Corey Feldman wants to change the world. It’s a lofty goal for someone known best as the star of classic ’80s movies like The Goonies, Stand by Me and The Lost Boys. After years of suffering in silence, the actor came forward as a survivor of childhood sexual abuse, perpetrated, he says, by a powerful person in Hollywood. But this wasn’t an admission made in the wake of the #MeToo movement — this was in 2013 — and no one listened.
Now 47, he’s vowed to make his voice heard through a new documentary that he says will unmask his abuser, a person who is “very, very famous that’s been living and breathing as a millionaire, getting away with all this for decades.” It also features the story of his best friend, Corey Haim, who died in 2010. “The first day we met, he told me what had happened to him,” Feldman told Yahoo Lifestyle in a recent interview of Haim’s alleged abuse. “He’s not here to tell it himself.

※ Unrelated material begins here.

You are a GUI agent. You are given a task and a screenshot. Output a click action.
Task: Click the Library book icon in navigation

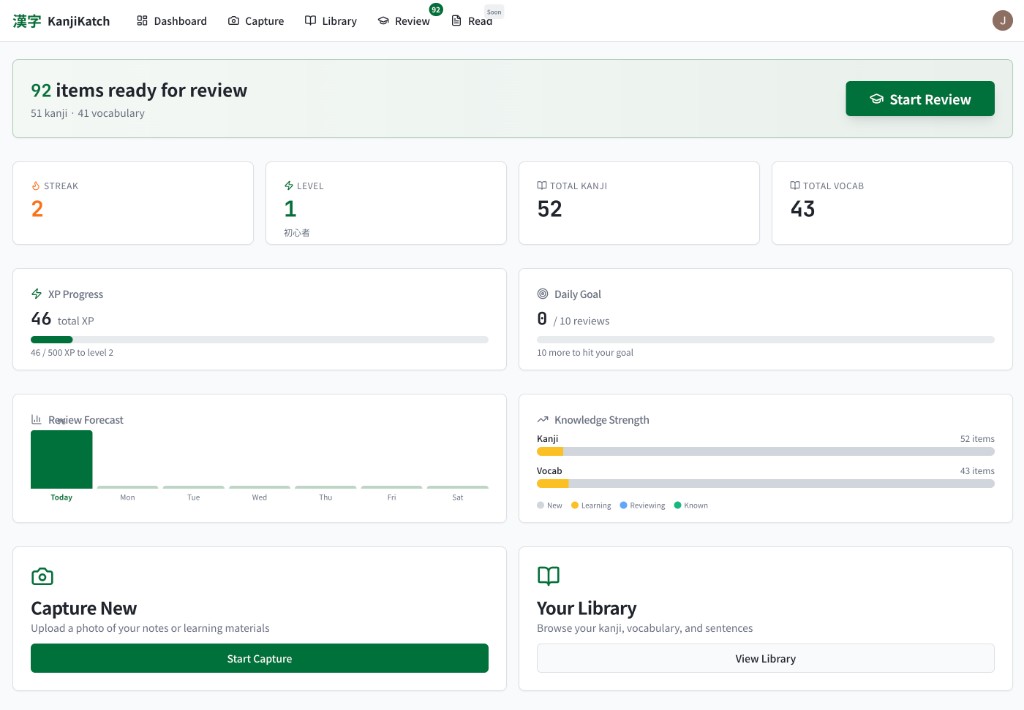click(x=309, y=20)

He asked me to do so before he died. That was the one promise he asked me to make him. I gave him my word and I intend to carry through with that, no matter what.”
Feldman has also signed on as an ambassador for Child USA, an organization dedicated to protecting children from abuse and neglect. As part of his work, he became a vocal advocate for the Child Victims Act, which New York state passed in late January. The bill allows survivors of sexual abuse to seek prosecution of their abusers in civil cases up until the age of 55, up from the previous limit of 23. “What we’ve just done in New York is a tremendous, tremendous victory. This is one of the most exciting weeks of my life,” Feldman says.

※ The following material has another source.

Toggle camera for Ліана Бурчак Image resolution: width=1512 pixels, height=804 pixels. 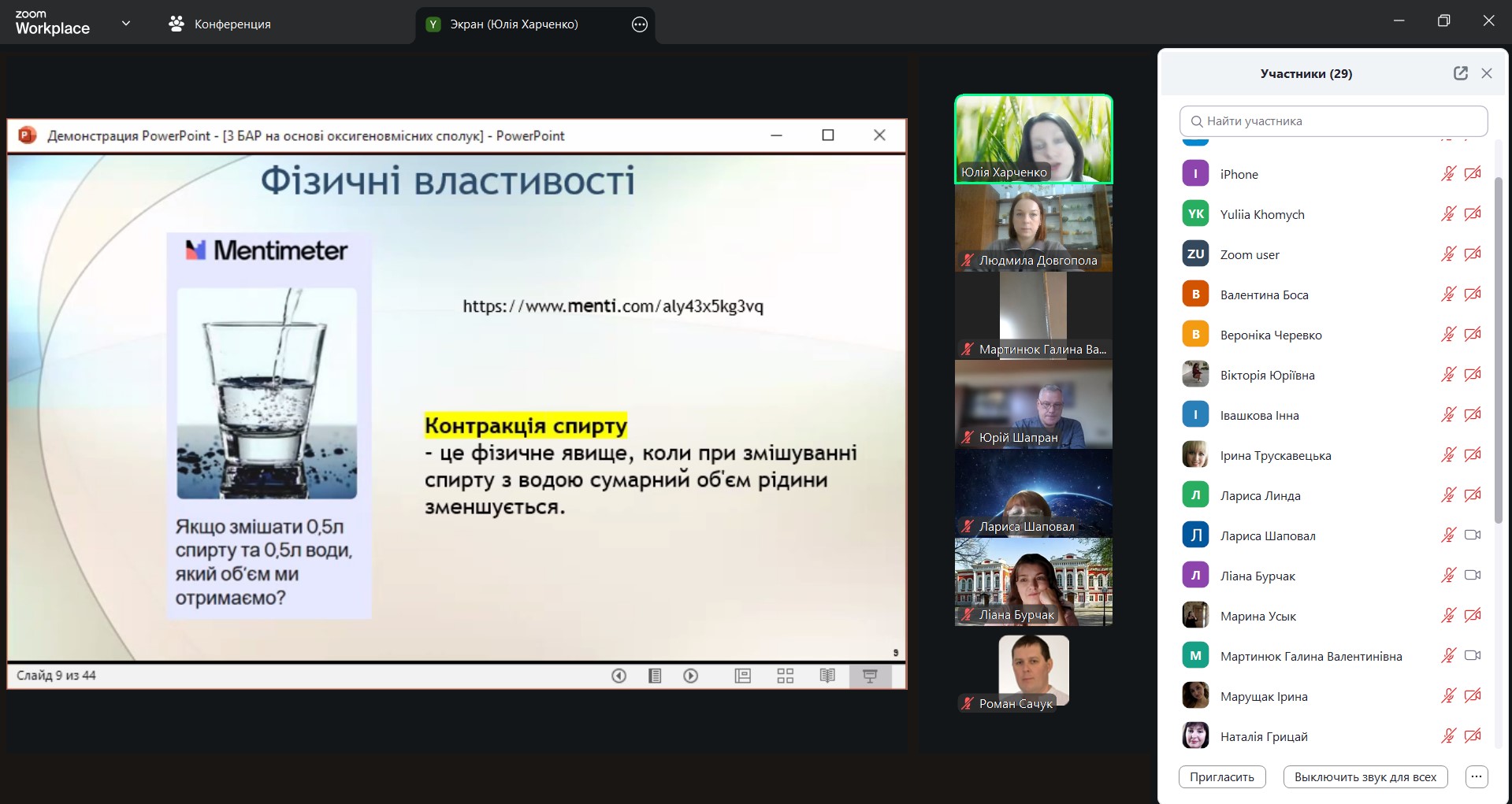tap(1472, 576)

Even though this is not the law in every state, Feldman says the #MeToo movement has encouraged people to take a second look at cases outside the statute of limitations. “If you look at the R. Kelly [documentary], after all these years of rumors and talk, even though there are all these statutes, there’s enough there now for them to consider making a special exception and finding a way through loopholes to take them down.”
Although his documentary doesn’t yet have a distributor or a release date, Feldman is determined to make sure the world hears what he has to say. “The film is coming. It’s done. There’s nothing they can do to stop it. You can kill me but you can’t stop the message and you can’t stop the truth. And the truth is coming, no matter what.”